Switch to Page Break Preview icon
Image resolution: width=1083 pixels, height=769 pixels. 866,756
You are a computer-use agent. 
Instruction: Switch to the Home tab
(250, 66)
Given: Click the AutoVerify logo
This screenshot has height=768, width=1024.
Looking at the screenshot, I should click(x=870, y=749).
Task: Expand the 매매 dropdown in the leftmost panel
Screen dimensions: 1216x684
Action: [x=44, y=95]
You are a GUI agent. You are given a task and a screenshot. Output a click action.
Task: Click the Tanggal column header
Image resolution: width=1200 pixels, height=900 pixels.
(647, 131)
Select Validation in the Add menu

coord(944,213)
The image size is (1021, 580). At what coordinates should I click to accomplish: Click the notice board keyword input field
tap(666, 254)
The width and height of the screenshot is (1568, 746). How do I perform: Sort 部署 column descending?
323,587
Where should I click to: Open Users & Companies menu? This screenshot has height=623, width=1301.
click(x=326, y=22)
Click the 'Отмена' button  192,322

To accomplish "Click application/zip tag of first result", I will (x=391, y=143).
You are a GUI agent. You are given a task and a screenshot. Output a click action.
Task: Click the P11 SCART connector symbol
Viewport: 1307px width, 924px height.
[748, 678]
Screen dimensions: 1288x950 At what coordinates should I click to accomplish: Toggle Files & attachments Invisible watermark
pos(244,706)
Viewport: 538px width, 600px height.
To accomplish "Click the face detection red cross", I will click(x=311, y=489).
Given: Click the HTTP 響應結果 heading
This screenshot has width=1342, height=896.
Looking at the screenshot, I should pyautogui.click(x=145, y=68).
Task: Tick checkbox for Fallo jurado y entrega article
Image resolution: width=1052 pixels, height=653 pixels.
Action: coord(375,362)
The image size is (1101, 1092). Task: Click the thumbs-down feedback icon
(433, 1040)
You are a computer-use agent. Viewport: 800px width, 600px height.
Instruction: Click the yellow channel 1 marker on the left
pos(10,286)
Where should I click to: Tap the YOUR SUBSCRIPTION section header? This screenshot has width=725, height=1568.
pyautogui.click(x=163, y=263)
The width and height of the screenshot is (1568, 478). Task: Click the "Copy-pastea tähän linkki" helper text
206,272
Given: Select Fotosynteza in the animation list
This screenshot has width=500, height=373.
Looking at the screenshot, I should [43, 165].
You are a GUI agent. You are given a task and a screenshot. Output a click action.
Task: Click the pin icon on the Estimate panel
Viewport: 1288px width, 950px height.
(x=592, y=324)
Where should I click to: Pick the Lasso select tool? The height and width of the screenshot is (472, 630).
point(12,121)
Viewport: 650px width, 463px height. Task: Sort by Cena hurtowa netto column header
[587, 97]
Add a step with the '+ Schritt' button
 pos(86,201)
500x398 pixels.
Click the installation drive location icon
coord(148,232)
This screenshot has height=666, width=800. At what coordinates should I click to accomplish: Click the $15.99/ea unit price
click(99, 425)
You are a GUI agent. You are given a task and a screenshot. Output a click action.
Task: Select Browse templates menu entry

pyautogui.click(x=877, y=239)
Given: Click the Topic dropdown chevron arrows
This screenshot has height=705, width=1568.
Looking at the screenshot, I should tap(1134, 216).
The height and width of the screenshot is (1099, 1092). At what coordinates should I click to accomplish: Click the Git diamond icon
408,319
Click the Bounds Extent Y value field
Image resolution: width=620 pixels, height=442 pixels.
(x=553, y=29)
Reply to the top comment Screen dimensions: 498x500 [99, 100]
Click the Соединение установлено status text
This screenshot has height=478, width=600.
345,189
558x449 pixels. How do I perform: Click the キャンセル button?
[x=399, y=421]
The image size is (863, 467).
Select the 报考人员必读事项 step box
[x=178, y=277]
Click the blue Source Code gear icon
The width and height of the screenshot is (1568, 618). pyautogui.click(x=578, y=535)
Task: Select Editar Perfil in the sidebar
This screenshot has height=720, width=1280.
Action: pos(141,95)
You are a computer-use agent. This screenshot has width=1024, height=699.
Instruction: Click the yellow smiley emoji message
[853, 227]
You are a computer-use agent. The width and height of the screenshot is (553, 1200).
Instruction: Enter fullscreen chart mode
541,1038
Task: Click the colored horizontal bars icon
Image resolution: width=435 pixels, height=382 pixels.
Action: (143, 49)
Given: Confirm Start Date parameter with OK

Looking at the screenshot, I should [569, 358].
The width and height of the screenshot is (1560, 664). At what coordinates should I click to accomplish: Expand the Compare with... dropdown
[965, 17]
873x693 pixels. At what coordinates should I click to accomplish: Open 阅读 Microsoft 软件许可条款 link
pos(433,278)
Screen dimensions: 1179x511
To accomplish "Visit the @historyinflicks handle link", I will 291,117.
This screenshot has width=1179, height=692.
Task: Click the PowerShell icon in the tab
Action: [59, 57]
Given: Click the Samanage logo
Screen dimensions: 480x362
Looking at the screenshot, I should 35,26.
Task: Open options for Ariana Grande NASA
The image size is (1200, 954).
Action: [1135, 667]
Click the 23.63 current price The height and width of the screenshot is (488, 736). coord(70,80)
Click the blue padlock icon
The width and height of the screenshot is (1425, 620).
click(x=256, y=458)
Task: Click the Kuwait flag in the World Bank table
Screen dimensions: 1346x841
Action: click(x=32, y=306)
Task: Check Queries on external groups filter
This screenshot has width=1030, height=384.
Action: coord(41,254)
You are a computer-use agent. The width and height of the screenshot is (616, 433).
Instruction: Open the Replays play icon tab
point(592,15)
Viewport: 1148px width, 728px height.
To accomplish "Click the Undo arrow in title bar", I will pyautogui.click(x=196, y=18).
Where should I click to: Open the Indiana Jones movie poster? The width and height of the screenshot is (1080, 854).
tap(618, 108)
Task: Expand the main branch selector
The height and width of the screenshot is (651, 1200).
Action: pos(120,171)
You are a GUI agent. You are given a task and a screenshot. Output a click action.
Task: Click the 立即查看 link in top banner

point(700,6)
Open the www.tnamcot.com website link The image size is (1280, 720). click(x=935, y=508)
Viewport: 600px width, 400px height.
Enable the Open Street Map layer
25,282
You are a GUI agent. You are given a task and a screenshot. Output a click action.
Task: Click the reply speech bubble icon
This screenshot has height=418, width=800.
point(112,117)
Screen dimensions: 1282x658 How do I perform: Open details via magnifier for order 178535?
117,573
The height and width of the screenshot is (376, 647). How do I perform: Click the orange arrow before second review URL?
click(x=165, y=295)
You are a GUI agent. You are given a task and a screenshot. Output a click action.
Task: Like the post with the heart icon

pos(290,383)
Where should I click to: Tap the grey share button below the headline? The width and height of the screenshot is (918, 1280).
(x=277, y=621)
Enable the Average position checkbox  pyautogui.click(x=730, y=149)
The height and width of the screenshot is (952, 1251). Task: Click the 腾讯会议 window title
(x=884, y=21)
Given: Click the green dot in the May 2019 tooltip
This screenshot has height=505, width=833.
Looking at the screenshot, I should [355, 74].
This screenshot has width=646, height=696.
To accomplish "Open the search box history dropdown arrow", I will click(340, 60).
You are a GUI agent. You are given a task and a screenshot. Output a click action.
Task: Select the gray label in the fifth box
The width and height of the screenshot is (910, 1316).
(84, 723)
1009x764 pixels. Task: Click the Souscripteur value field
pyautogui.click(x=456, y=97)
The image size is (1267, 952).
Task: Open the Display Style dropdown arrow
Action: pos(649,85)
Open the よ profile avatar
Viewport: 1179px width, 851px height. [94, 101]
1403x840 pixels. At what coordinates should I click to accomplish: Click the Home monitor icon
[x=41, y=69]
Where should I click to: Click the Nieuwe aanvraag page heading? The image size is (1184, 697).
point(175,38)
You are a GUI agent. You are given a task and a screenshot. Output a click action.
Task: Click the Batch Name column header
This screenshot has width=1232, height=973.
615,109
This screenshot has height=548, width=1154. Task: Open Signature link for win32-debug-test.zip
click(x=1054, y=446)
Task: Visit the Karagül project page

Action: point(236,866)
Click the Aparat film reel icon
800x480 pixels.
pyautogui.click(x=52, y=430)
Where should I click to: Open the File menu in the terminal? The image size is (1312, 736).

EXERCISE PROMPT: Where the data above reaches the line holding "This screenshot has width=500, height=373.", begin printing, and stop after the line holding "You are a computer-use agent. This". Each line must be reproduced exactly, with nothing else added.

THE ANSWER:
This screenshot has width=500, height=373.
Looking at the screenshot, I should [43, 165].
You are a GUI agent. You are given a task and a screenshot. Output a click action.
Task: Click the pin icon on the Estimate panel
Viewport: 1288px width, 950px height.
(x=592, y=324)
Where should I click to: Pick the Lasso select tool? The height and width of the screenshot is (472, 630).
point(12,121)
Viewport: 650px width, 463px height. Task: Sort by Cena hurtowa netto column header
[587, 97]
Add a step with the '+ Schritt' button
 pos(86,201)
500x398 pixels.
Click the installation drive location icon
coord(148,232)
This screenshot has height=666, width=800. At what coordinates should I click to accomplish: Click the $15.99/ea unit price
click(99, 425)
You are a GUI agent. You are given a task and a screenshot. Output a click action.
Task: Select Browse templates menu entry

pyautogui.click(x=877, y=239)
Given: Click the Topic dropdown chevron arrows
This screenshot has height=705, width=1568.
Looking at the screenshot, I should tap(1134, 216).
The height and width of the screenshot is (1099, 1092). At what coordinates should I click to accomplish: Click the Git diamond icon
408,319
Click the Bounds Extent Y value field
Image resolution: width=620 pixels, height=442 pixels.
(x=553, y=29)
Reply to the top comment Screen dimensions: 498x500 [99, 100]
Click the Соединение установлено status text
This screenshot has height=478, width=600.
345,189
558x449 pixels. How do I perform: Click the キャンセル button?
[x=399, y=421]
The image size is (863, 467).
Select the 报考人员必读事项 step box
[x=178, y=277]
Click the blue Source Code gear icon
The width and height of the screenshot is (1568, 618). pyautogui.click(x=578, y=535)
Task: Select Editar Perfil in the sidebar
This screenshot has height=720, width=1280.
Action: pos(141,95)
You are a computer-use agent. This screenshot has width=1024, height=699.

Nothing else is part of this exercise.